9.03 Amounts of Initial Contributions. Each Founder made the initial Contribution specified on Schedule A opposite such Founder’s name and each Member holds an interest in the Company represented by the Shares set forth opposite the Member’s name on Schedule A.
9.04 Additional Contributions. To the extent approved by the Board, from time to time Members may be permitted to make additional Contributions if the Board determines that such additional Contributions are necessary or appropriate in connection with the conduct of the Company’s business (including, without limitation, expansion or diversification). A Contribution may be reflected only by an adjustment to a Member’s Capital Account or through such adjustment and the issuance of additional Shares, subject to Article IV, at the Board’s election. Each Additional Member shall, upon admission to the Company, make a Contribution in an amount determined by the Board for the number of Shares for which such Additional Member has subscribed.
ARTICLE X
Allocations
10.01 Allocation of Net Income. Subject to Sections 10.03 through 10.10 (other than Section 10.05) and Section 10.12, Net Income for any Fiscal Year or portion thereof, determined in accordance with Section 9.01(a), shall be allocated among the Members as follows:
(a) First, to the Members, in the proportions and amounts, and to the extent necessary, to cause the allocations made to each Member since the inception of the Company pursuant to this Section 10.01(a) to equal the Net Loss previously allocated to such Member (and such Member’s predecessors in interest) pursuant to Section 10.02 or Section 10.03 (for this purpose, matching Net Income to Net Loss in the inverse order in which such Net Loss was previously allocated); and
(b) Second, the balance of such Net Income, if any, to the Members, pro rata based on ownership of Shares.

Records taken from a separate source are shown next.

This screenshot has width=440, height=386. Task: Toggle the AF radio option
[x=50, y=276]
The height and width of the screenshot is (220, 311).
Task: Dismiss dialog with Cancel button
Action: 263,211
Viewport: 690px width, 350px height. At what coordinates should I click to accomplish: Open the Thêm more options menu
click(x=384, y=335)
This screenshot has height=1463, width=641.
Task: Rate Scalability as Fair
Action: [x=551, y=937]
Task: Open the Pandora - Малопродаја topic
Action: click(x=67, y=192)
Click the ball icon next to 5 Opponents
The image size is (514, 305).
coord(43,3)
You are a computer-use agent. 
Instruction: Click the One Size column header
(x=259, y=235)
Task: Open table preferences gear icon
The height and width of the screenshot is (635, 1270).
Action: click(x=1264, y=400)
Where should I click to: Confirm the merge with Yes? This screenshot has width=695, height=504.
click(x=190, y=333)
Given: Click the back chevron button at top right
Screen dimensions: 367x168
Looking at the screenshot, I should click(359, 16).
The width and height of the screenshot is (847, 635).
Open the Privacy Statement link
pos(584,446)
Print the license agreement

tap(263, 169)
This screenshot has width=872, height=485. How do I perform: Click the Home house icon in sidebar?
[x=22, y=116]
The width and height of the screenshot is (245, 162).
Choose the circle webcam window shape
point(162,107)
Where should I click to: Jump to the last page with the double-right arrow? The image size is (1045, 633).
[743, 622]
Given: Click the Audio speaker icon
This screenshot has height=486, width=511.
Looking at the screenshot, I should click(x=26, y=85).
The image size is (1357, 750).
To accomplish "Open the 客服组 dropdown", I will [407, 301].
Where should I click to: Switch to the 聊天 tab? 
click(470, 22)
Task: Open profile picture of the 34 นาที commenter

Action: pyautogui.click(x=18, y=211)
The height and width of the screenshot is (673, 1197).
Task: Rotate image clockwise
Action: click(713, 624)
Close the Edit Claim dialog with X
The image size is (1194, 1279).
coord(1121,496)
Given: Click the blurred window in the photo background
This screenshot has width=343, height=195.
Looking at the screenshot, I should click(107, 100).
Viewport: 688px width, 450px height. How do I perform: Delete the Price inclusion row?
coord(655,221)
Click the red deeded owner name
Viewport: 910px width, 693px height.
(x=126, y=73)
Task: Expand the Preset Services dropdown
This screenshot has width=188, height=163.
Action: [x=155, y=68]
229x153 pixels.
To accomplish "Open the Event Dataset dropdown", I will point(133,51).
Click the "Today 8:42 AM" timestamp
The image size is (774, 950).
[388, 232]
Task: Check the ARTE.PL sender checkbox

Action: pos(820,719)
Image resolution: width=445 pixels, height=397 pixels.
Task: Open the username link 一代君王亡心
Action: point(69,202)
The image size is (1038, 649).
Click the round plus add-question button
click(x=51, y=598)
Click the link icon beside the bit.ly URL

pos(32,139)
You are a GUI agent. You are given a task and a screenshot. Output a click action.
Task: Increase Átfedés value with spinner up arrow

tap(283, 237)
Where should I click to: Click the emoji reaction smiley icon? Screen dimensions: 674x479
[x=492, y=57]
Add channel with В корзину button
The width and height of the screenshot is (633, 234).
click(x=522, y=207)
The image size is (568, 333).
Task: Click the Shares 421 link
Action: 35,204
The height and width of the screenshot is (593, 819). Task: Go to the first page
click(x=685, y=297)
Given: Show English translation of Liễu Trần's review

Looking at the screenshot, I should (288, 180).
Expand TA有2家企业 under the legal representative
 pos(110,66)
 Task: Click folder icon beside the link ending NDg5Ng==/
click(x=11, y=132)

10.02 Allocation of Net Loss. Subject to Sections 10.03 through 10.10 (other than Section 10.05) and Section 10.12, Net Loss for any Fiscal Year or portion thereof, determined in accordance with Section 9.01(a), shall be allocated among the Members as follows:
(a) First, to the Members, in the proportions and amounts, and to the extent necessary, to cause the allocations made to each Member since the inception of the Company pursuant to this Section 10.02(a) to equal the Net Income previously allocated to such Member (and such Member’s predecessors in interest) pursuant to Section 10.01;
(b) Second, to the Members, in the proportions and amounts, and to the extent necessary, to cause the allocations made to each Member since the inception of the Company pursuant to this Section 10.02(b) to equal the Unrecovered Contribution, if any, of that Member (and such Member’s predecessors in interest); and
(c) Third, the balance of such Net Loss, if any, to the Members, pro rata based on ownership of Shares.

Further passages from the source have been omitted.